Moral of the story....the body naturally adjusts given a little time.

Enjoy the party. Nice to be teenagers again, huh?

Wow

Lol, sleep deprived again this morning...geez! Wink

@ Marnia, that makes sense - feeling needier. I'll watch for that. I think I need to start journaling my feelings and tracking them in relation to orgasm, edging, and bonding activities.

@ tornfromabook - yes, that "over-caffeinated" feeling is exactly it. I'm not used to it. You mentioned it causes "all kinds of problems." What do you mean by that (other than the obvious unpleasant jitters)?

I guess what we're struggling with is how to relax. Over the last couple of months we've been through a lot and have re-fallen in love, so the engines are running hot and we just want to ride it. The idea of slowing down and relaxing is counter-intuitive. We want full speed ahead!

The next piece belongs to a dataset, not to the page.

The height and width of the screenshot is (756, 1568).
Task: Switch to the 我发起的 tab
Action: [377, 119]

@ Darryl - yes, it is super fun, especially since it's not just me being charged up by myself - we're both this way and directing our energy toward each other. That in itself is exciting and fulfilling. I like your amperage analogy. It's encouraging to hear from others who have been at it for years. Knowing it is a lifelong journey rather than a "program" helps take some of the pressure off to "make it work." After all, if Karezza is non-goal-oriented sex/bonding, then being overly goal/results driven with Karezza kind of misses the point and will probably result in frustration and disillusionment.

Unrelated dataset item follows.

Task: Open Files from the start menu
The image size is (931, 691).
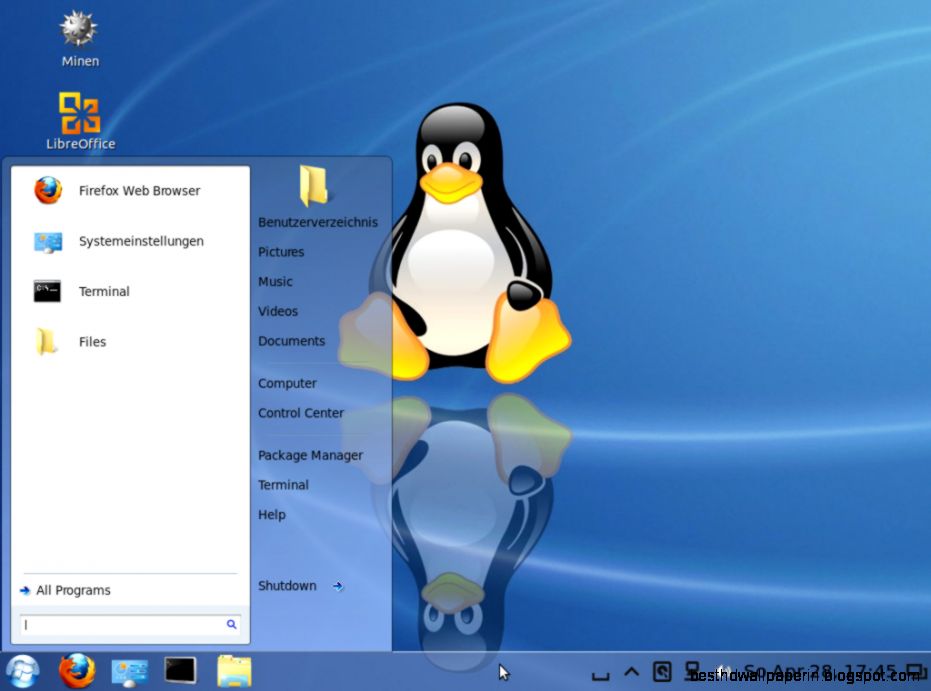Action: [92, 341]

Thanks all for your thoughts and encouragement.

I just mean that your body

I just mean that your body isn't meant to be so overheated. Just like drinking too much coffee, you can get headaches, racing thoughts, manic feelings, etc. Also the energy will get stuck in your lower body and you can get backaches, etc. One time I had a crazy rash on my legs that I am certain had to do with too much hot sexual energy. It was not fun.

You want to cool it down, let it circulate, let it rise.

getting better

It's been a few days since we've done anything other than a few hugs etc. and I really notice a difference. After a couple of days I settled right back down and feel pretty level. However I'm feeling a bit starved for affection. The key will be to find levels of affection/bonding that don't cause us to get swept over the falls. I can see how not getting enough affection results in a feeling of "starving", and when you're starving you binge. Enter unhealthy sexual habits/addictions.

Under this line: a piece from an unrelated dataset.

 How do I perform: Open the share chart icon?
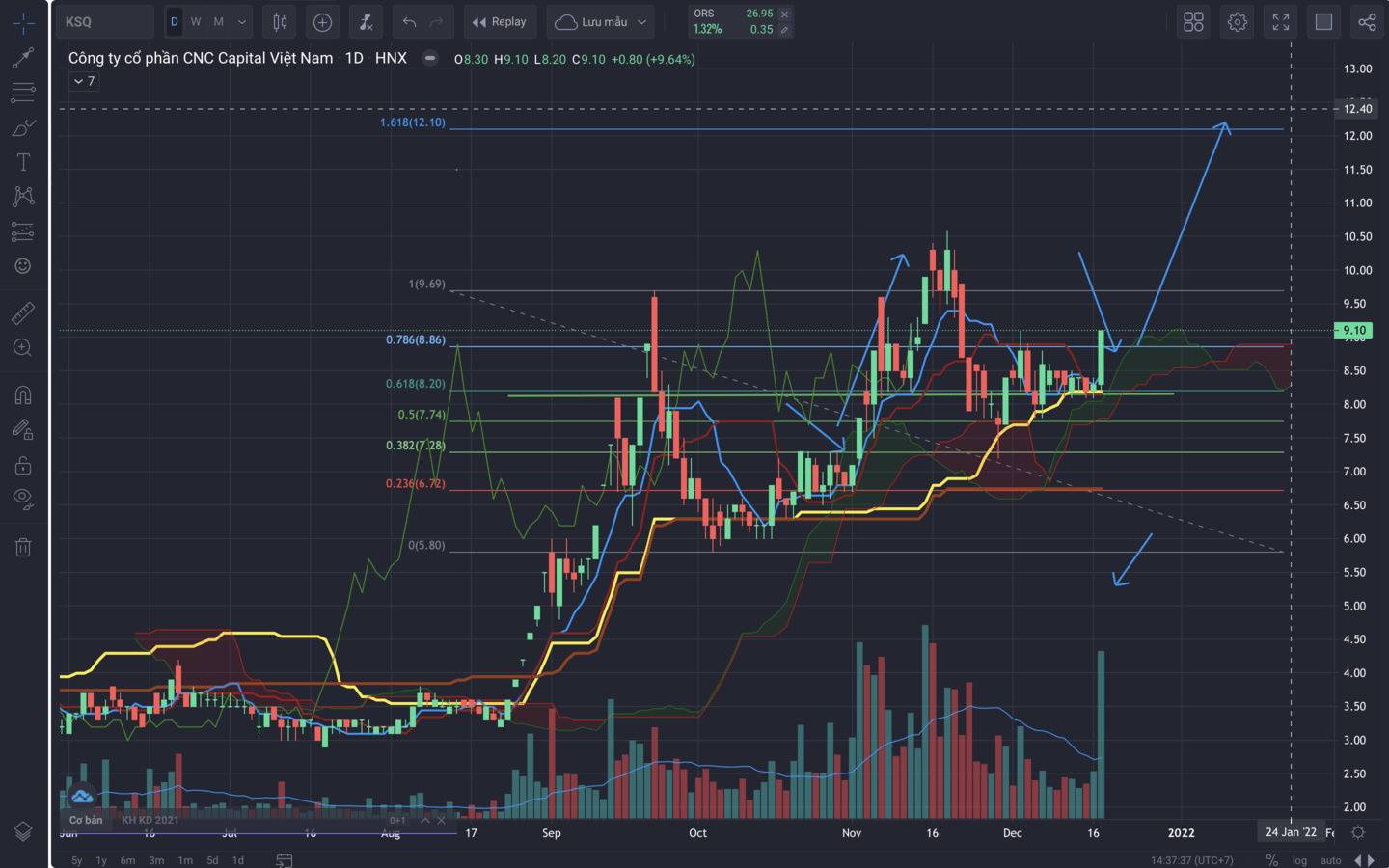1367,22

To use an example from food, if you're trying to maintain a healthy weight, skipping meals is a bad idea. Makes it much more likely you will overeat when you do eat, or cave in to binging on empty calories. Health practioners suggest eating 6 smaller meals per day, thereby keeping your blood sugar level, your metabolism constantly firing, and reduces your cravings.

Another example I think of is in horticulture - some growers periodically blast their plants with nutrients, and only receive water the other times. The best growers use constant feed drip irrigation - a small tube delivers minute amounts of water and nutrients constantly, which results in a healthier, more robust plant (it has not undergone several starve-feed-starve cycles).

I think it may be helpful to think of sex and affection this way too - constant feed of low-to mid intensity level affection & bonding activities, vs days of nothing and then a wham-bam-thankyou-ma'am to "keep you going" until the next encounter. We know it seems to do little to "keep us going."